Это ж только с виду казалось сумасшедшей игрой, а подаренная надежда на счастливое окончание похода хуже обмана– это реальная морковка для ослов. Матросу достаточно бояться, терпеть и надеяться? Значит, готов быть ослом.
Нам пофиг, что это рабство и порабощение– ослы должны пахать всегда и везде, это основа любого общества. Но если это вызывает внутренний протест, непонятная злость толкает на безумства– велкам, дружище, ты попал по адресу.
Мы нарочито «не замечаем» пленных, ими занимаются только унтера, и как все унтера, они командовали не «от имени», а лично, насаждали личную власть по мере сил и способностей простым мордобоем. Однако во флоте, кроме личной власти, за ними стояла власть короля, поднять на них руку значило поднять мятеж.
Вот в этом вопросе Захарка меня весьма удивил, проявив недетскую принципиальность.
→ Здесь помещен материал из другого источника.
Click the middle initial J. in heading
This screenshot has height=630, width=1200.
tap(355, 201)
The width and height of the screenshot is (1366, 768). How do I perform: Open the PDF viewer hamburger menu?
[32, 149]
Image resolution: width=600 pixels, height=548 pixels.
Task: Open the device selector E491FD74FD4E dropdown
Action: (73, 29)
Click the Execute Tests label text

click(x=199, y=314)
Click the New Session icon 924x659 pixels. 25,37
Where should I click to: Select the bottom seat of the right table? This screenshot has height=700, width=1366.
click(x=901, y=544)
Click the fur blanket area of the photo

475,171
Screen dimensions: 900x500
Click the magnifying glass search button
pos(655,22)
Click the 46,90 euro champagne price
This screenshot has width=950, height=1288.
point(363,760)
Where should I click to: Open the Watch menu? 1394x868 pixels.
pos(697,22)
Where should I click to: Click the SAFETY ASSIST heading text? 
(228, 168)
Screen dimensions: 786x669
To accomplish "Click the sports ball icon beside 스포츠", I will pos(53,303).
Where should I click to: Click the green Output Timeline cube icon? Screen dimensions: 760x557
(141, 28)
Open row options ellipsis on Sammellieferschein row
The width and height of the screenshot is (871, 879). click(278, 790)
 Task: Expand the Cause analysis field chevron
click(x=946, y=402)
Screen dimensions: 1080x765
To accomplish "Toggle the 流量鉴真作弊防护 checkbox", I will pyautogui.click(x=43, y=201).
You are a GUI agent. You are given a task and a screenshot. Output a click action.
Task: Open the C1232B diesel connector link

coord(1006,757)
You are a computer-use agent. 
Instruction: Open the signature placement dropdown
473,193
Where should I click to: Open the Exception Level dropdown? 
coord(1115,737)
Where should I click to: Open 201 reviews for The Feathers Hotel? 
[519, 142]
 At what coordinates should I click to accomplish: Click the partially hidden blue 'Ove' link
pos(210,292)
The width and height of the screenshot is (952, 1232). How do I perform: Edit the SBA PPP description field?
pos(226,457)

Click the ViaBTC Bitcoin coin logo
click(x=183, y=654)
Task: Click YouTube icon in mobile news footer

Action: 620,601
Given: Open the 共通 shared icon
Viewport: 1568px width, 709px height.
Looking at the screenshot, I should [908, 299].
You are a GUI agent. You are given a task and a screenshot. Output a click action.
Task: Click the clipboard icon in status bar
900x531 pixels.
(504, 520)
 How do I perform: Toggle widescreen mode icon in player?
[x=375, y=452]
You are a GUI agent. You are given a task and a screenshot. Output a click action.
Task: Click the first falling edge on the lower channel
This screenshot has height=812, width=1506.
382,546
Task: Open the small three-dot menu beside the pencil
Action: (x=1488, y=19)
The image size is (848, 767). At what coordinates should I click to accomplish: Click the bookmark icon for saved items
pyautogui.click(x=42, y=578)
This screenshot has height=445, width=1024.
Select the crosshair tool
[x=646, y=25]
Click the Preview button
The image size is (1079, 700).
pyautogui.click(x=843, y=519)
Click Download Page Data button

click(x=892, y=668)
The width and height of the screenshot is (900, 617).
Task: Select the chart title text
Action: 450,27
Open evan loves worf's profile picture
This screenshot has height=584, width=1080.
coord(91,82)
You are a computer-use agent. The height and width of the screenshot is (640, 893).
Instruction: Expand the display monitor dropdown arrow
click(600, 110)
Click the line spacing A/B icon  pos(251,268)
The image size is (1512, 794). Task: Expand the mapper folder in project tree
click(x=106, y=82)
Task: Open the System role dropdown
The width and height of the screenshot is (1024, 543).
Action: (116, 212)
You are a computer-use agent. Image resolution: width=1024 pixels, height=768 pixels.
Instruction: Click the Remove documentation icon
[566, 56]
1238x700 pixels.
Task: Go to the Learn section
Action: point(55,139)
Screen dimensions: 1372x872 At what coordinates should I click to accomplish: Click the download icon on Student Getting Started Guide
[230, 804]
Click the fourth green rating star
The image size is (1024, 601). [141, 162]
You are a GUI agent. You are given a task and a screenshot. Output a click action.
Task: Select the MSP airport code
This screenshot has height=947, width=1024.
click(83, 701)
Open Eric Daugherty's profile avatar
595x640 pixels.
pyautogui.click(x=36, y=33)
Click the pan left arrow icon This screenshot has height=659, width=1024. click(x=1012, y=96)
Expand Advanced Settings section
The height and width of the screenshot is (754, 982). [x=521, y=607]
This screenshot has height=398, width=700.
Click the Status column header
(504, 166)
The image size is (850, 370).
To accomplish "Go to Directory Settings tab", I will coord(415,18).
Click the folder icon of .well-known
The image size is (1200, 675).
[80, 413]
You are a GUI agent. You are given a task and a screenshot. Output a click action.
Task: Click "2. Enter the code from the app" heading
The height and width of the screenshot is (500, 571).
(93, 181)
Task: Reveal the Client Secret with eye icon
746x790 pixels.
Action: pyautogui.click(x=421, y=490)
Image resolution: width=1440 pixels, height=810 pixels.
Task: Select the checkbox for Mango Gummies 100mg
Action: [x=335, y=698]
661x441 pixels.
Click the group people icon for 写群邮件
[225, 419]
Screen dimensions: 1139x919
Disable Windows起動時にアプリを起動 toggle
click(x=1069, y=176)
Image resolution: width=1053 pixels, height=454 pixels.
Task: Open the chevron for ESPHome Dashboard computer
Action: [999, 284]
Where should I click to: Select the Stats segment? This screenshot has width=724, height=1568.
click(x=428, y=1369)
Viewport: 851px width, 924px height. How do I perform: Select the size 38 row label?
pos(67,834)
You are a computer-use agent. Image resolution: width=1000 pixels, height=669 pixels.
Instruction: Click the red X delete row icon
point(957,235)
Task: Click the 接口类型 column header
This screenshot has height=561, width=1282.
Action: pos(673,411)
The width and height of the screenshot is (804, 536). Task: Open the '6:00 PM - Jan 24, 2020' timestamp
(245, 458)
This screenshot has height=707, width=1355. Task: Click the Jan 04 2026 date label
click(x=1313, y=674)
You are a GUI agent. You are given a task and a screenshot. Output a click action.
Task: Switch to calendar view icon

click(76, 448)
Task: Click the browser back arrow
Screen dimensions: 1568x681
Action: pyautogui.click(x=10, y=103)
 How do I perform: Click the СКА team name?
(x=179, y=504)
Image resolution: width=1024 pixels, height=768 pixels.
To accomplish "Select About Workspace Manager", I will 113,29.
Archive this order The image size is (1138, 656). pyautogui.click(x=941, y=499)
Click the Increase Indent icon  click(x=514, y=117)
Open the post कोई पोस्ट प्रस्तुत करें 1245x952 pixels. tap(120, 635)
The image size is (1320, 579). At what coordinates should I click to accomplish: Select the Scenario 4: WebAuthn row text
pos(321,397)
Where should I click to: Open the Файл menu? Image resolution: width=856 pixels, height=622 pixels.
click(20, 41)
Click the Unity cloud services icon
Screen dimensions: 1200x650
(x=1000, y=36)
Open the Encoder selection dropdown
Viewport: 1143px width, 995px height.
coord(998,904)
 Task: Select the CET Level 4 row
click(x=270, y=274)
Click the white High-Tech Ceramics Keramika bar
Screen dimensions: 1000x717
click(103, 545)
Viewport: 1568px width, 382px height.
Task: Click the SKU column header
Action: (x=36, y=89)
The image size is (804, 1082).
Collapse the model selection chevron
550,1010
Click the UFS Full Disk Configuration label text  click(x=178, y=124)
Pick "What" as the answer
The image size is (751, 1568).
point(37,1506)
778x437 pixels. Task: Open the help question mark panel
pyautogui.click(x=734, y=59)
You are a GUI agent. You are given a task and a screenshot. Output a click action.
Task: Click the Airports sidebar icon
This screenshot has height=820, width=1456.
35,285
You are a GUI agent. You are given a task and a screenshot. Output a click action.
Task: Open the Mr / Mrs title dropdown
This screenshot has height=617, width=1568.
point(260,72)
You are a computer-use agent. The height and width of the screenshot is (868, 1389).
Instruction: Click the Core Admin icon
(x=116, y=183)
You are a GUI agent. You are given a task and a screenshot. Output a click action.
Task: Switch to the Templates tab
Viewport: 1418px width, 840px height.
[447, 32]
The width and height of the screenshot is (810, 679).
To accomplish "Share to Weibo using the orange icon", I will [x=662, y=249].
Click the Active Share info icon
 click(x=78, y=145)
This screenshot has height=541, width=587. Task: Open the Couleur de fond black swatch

Он к его величеству не испытывает ничего личного, но считает, что на корабле SC есть власть лишь старшин SC, и всё, точка. Как зримое, предметное выражение этого принципа Захар приказал снять флаги, ему посмели возразить.
Парень, не говоря больше ни слова, выпустил оппоненту кишки, они натурально на палубу из дяденьки вывалились. Не сказать, что такое было для нас уж очень необычным, меня поразила спокойная рассудительность Захара. Именно так: убеждённость– решение– действие. Спасибо мальчику, ко мне он снизошёл-таки до объяснений: Оказывается, у него есть силы и время для разговоров и драк только с теми, кто ему важен, прочим должно хватать простых намёков.
Действительно, намёки проще некуда: Нет над тобой короля, только ты сам определяешь собственное положение. Если можешь, набей лично неприятному унтеру рожу за десяток линьков, или сыграй с ребятками во что-нибудь весёленькое. Рыжий весельчак Джордж первым повадился начинать каждое утро, сразу после завтрака, с побивания выбранной случайным образом унтерской морды и направляться к детям за «наказанием».
Таким парням с нами интересней, на полном серьёзе заявляю. Дело это очень серьёзное, полное философского смысла. Начали мы когда-то с издевательств над пленными, чтобы принудить их к труду, а пришли к принуждению стада баранов к труду, дабы подвигнуть редких козлищ к бунту.
Эти сокровища, бунтари, ежедневно, ежечасно убеждались, что они особенные, сами по себе, и освободились не благодаря нам– сами. Мы постоянно повторяем «никого не жаль», порой демонстративно их не замечаем или насмешничаем, говорим им, – это только ваш выбор, ваша судьба.
Они перестали от нас отходить. Парни не сбились в отдельное стадо, дружат и ссорятся со «своими» мальчишками, играют и дерутся, трудятся и учатся с нами. К окончанию автономки мы работали на рангоуте только со «своими» матросами, и разговаривали с ними как с равными.